For answers on what Gay life in North Korea might look like, I turned to GlobalGayz.com, a Gay owned charitable travel and culture website focused on LGBT life in countries around the world. The information and firsthand accounts on the website are based on actual visits to countries and are presented in stories, links, and news.
GlobalGayz officials said, ‘The concept of same-sex attraction hardly exists in the minds of people. Even with people who feel this attraction, there is ignorance about what it means or how it can be expressed in behavior.’
Homosexuality is not discussed in public and it’s a likely assumption that almost all Gay or Lesbian people are conditioned or coerced into marriage and they live that way without ever understanding their conflicted feelings, GlobalGayz officials report.
Even for someone with a bit of knowledge about human behavior, the official view is that homosexuality is an aberration that exists only in a capitalist society, they said.
‘I am sure there is homosexual activity in some places, but these would be impossible to find and, as well, surrounded with fear and ignorance and guilt,’ wrote one GlobalGayz official. ‘Since sexual desire and longing are felt in people of all cultures, I would also guess there are some very secret places where anonymous homo sex happens, but probably at night and very quickly.

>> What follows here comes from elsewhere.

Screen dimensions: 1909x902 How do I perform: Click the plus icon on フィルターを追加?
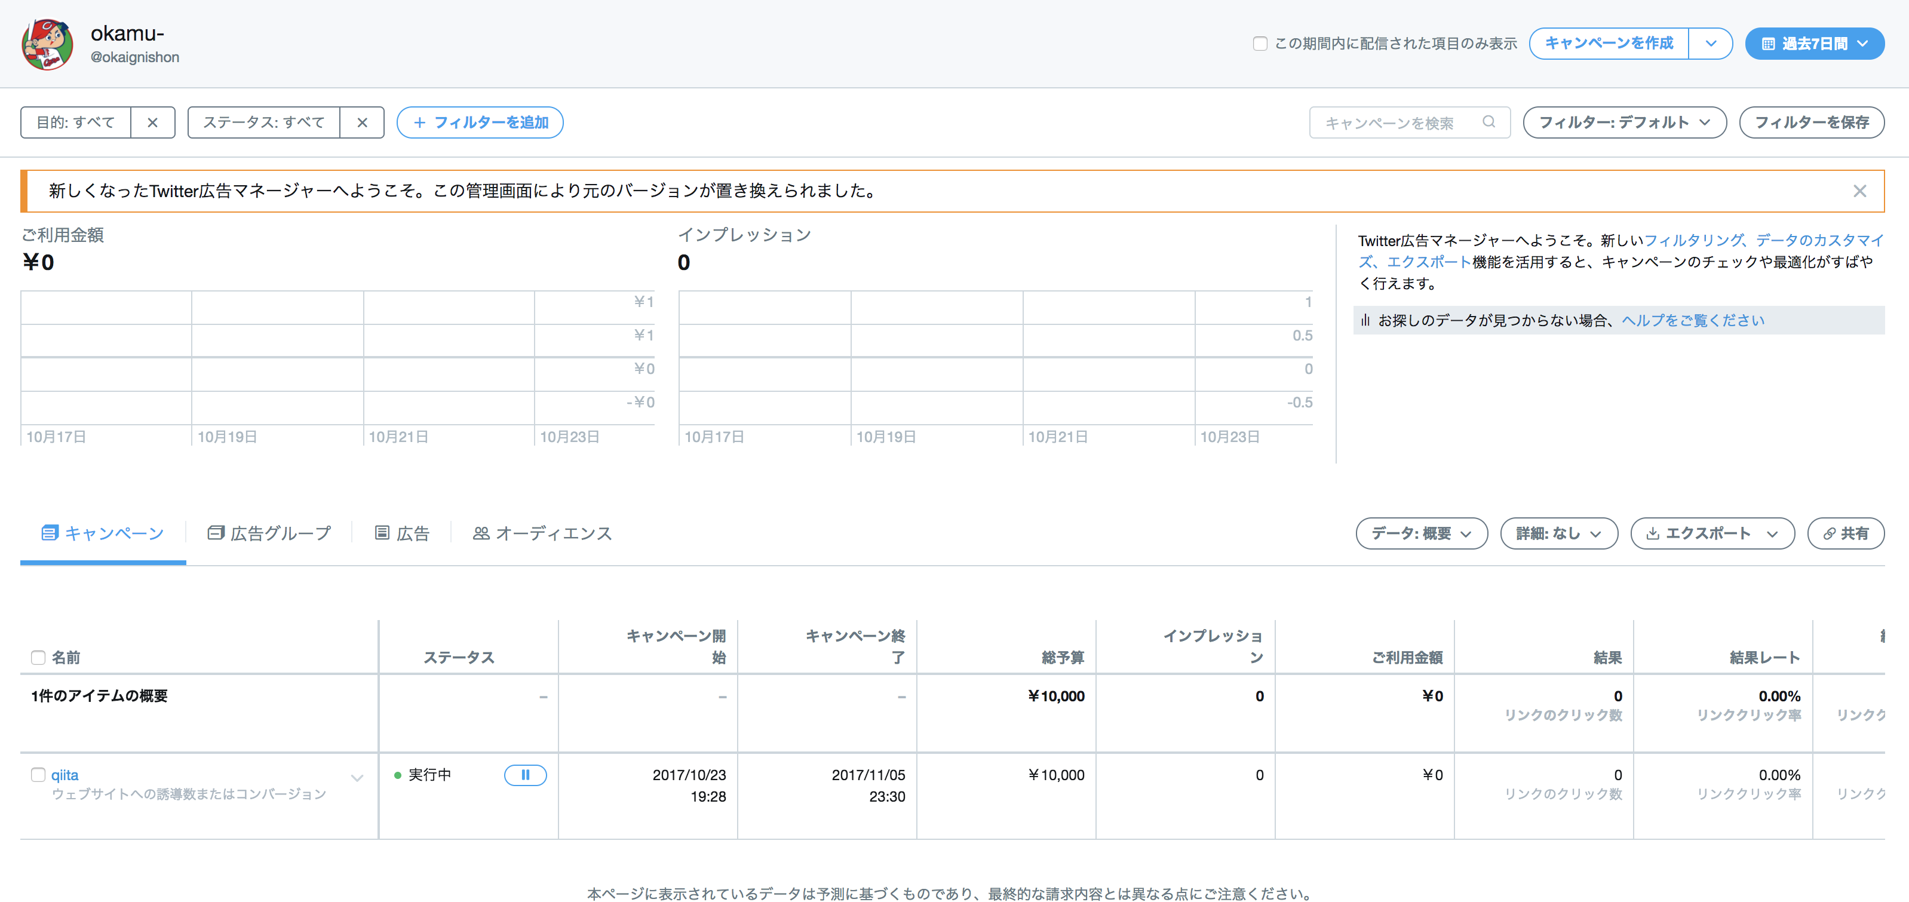(420, 122)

There would be no lingering ‘love-making,’ but rather getting off and then running home.’
That same official reported they searched the internet and found almost nothing. ‘There was one story excerpt from a newspaper in Pakistan about North Korean workers in Cuba. A second reference is a blog summary about an escaped North Korean man who had no idea how to understand his homosexual feelings until he got to South Korea and was exposed to information and the freedom to act on his feelings.’
‘Homosexuality Is A Characteristic Of Western Moral Degenracy’
There is much more known about what North Korea does not recognize than what it does. For instance, the DPRK does not recognize same-sex marriages, civil unions, or domestic partnerships. Culturally, North Koreans face strong social pressure to marry a suitable person of the opposite sex and the government rarely allows divorce.
It is unclear what the North Korean government’s policy on Transgender citizens is. No laws are known to exist that address sexual orientation or gender identity based discrimination or harassment. However, there exists a vaguely worded law that the government can use to punish anyone who is deemed to be ‘against the socialist lifestyle,’ which could be used to harass or discriminate against LGBT people.
It is also unclear what the age of consent, if any, for homosexual activity is. Article 153 of the criminal law states that a man who has sexual intercourse with a girl under the age of 15 shall be ‘punished gravely,’ but the law is unclear about the age of consent for boys or for same-sex sexual activity.
North Korean propaganda has sporadically portrayed homosexuality as a characteristic of Western (particularly American) moral degeneracy.
North Korea opposed both the U.N. declaration on sexual orientation and gender identity, which called for the worldwide decriminalization of homosexuality, and the exclusion of sexual orientation as discriminatory grounds for execution. Its precise reasons for doing so remain unclear.